* Start *

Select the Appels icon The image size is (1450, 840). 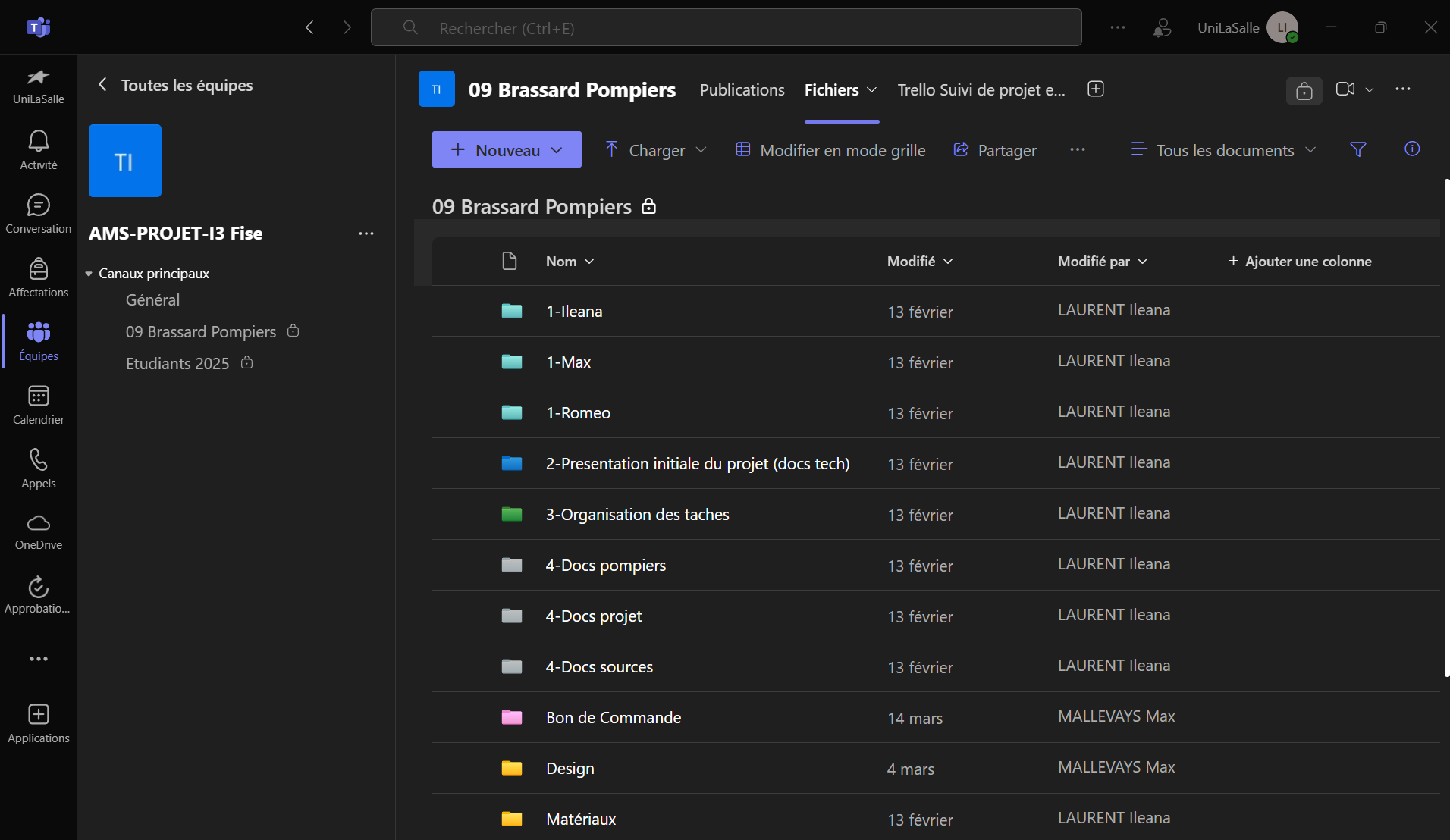tap(38, 466)
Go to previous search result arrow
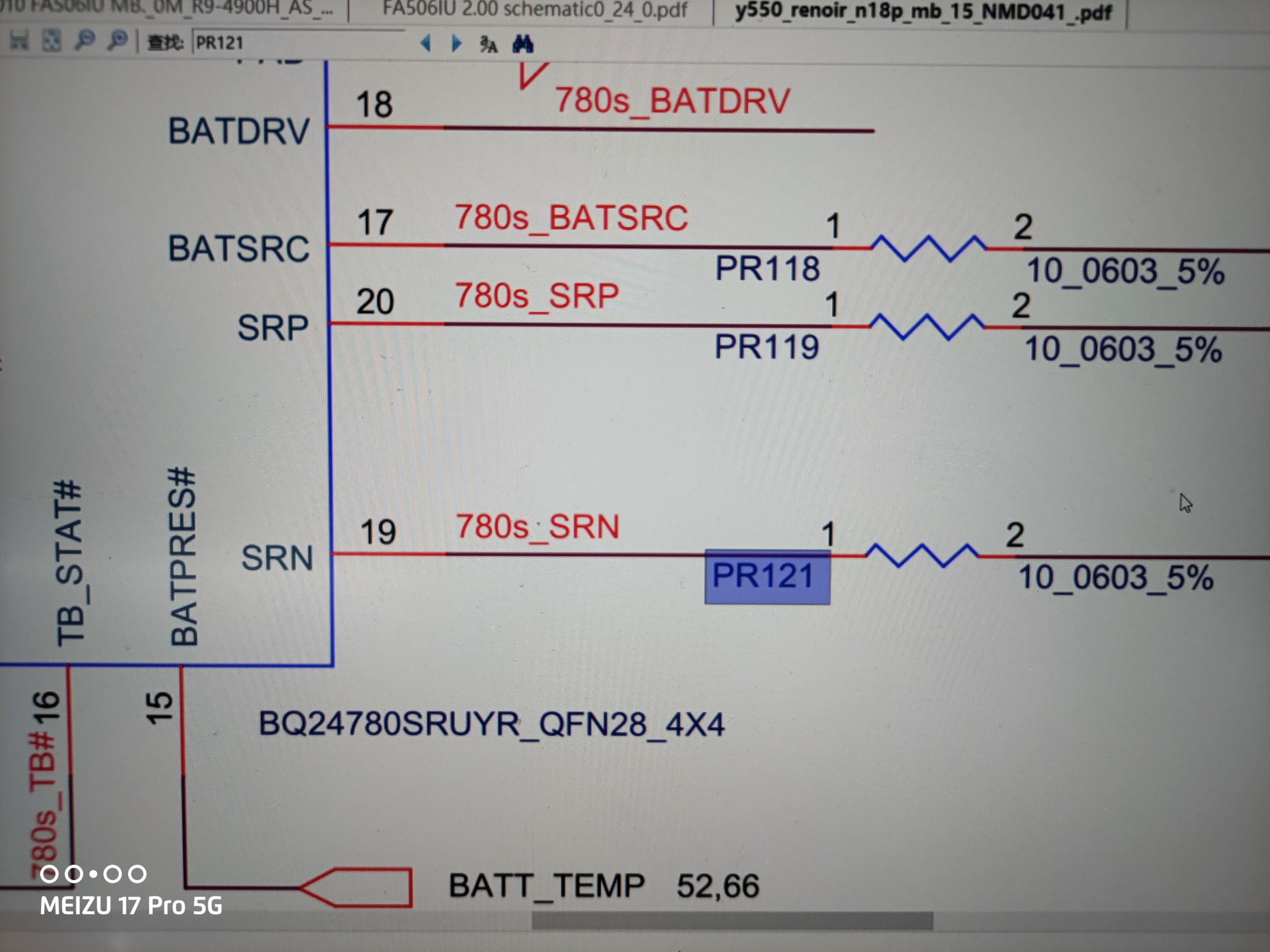 point(425,43)
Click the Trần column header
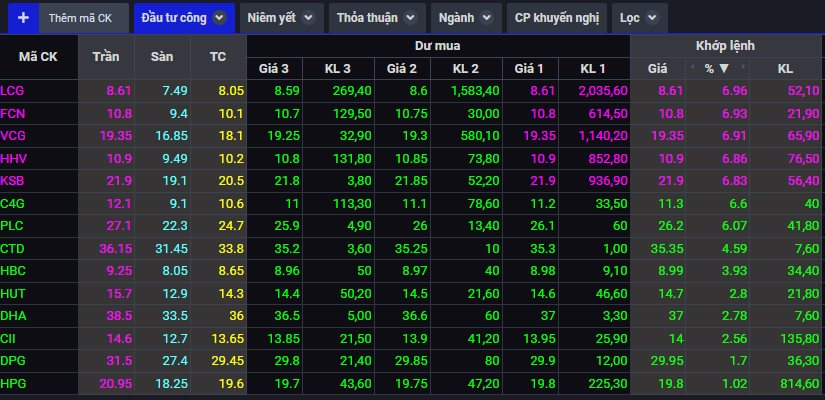 click(105, 57)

* End *

:: What is asked ::
Express the lines of the items as a JSON list of strings, from the line with "Go to previous search result arrow" up to and including the last line of the items, one string per line and blank lines left out. Leave the pictures out of your answer.

:: Response below ::
[
  "Go to previous search result arrow",
  " point(425,43)",
  "Click the Trần column header",
  " click(105, 57)"
]